Posted By: golf junkie Re: Pulsing Lights - 04/30/03 10:47 PM
"They found the neutral lug burnt up on the pole mounted X-fmer.Problem solved."

We found the same problem at a residence. It required serveral days of argueing with the PoCo before they would accept that they did indeed have a problem.

GJ
Posted By: spyder Re: Pulsing Lights - 05/01/03 03:08 AM
Unfortunately for me I think the POCO is off the hook. The voltage on their side is stable. The customer has not reported any trouble during the past week, but I am not confident the problem is solved.

Has anyone ever seen a faulty flourescent ballast cause incandescent lights to pulse? I am trying to pinpoint possiblities to this intermittnet problem. I feel like I am chasing a ghost. Maybe I am!!
Posted By: Bjarney Re: Pulsing Lights - 05/01/03 03:37 AM
spyder, I'm sure this is not news to you, but intermittent electrical problems can certainly be the most frustrating.

TO DO >>
[a] Summarize the pulsing lights forum thread in three sentences.
[b] Please extend the pulsing lights forum thread, picking up right after its final sentence.

(Stored items)

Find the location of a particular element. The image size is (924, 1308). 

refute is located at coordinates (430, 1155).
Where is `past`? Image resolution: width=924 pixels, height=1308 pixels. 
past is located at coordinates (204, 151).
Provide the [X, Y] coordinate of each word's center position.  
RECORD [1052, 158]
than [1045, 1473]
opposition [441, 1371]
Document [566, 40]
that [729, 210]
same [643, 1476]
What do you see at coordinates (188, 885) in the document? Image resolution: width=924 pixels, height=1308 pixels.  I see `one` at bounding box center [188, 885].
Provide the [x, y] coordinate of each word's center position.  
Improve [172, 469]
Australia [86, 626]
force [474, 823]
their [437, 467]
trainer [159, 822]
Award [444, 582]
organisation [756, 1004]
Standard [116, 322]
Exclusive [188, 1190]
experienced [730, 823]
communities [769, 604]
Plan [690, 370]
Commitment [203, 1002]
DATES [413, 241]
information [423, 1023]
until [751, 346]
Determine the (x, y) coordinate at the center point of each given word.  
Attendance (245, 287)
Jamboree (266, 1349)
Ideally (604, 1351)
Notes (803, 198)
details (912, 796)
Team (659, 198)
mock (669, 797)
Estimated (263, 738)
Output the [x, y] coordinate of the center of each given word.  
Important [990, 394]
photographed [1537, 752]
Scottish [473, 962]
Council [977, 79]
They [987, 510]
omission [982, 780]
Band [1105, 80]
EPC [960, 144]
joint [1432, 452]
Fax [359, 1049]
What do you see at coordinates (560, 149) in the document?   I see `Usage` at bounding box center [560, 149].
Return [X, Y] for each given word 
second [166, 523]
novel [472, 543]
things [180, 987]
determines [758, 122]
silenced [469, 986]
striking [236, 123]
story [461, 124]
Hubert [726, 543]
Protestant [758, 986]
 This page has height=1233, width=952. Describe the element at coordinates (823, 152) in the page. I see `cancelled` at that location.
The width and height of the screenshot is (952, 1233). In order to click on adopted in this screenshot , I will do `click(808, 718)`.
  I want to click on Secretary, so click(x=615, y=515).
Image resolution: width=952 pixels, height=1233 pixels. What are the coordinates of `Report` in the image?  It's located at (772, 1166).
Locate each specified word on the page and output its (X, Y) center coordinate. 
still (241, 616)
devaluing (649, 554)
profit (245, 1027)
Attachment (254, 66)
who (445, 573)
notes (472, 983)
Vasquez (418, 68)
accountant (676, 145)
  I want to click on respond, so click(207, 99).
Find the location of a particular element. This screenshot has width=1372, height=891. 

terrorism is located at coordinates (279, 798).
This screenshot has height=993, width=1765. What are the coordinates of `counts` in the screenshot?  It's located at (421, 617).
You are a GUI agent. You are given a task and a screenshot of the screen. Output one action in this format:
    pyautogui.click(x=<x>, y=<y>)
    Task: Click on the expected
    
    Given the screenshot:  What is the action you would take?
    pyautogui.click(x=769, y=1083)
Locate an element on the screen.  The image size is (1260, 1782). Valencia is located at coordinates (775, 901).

WRITTEN RESPONSES >>
[a] Golf junkie says a burnt neutral lug on a pole-mounted transformer was also found at a residence, and it took several days of arguing before the PoCo accepted it had a problem. Spyder thinks the PoCo is off the hook because the voltage on its side is stable, and although the customer has reported no trouble in the past week, spyder is not confident the problem is solved. Spyder asks whether a faulty fluorescent ballast could make incandescent lights pulse, and Bjarney replies that intermittent electrical problems can be the most frustrating.

[b]
I would guess that unless a defective fluorescent fixture was actually causing reduced line voltage, that it would not affect other lighting.
Posted By: amp-man Re: Pulsing Lights - 05/01/03 06:23 AM
spyder,

It's a long shot, but is there a home office in the residence? I've seen instances where a laser printer firing up caused voltage drop outs at about a 2 Hz frequency.

A laser printer draws a large amount of power about every two or three minutes when on standby to keep the eletrostatic charge up on the copy drum. For a good sized printer or copier, the load may be 30-50 amps at 240V for a few cycles. When printing, large heater coils come on to fuse the toner to the paper.

If there are two or more printers or copiers on the same branch circuit or on circuits fed from the same subpanel, you can see really complex patterns of voltage drop outs. I used a Fluke 189 to record branch circuit voltage and the Flukeview software on a laptop to analyze it. I'll try to post a couple of files in the next day or so.

Best of luck--

Cliff
Posted By: Bjarney Re: Pulsing Lights - 05/01/03 05:32 PM
The fuser-heater cycling is a good point. Another one I've heard was a back-in-a-dark-corner freezer that was plugged in but not used—in this case, its cord was a couple of feet from reaching the wall receptacle.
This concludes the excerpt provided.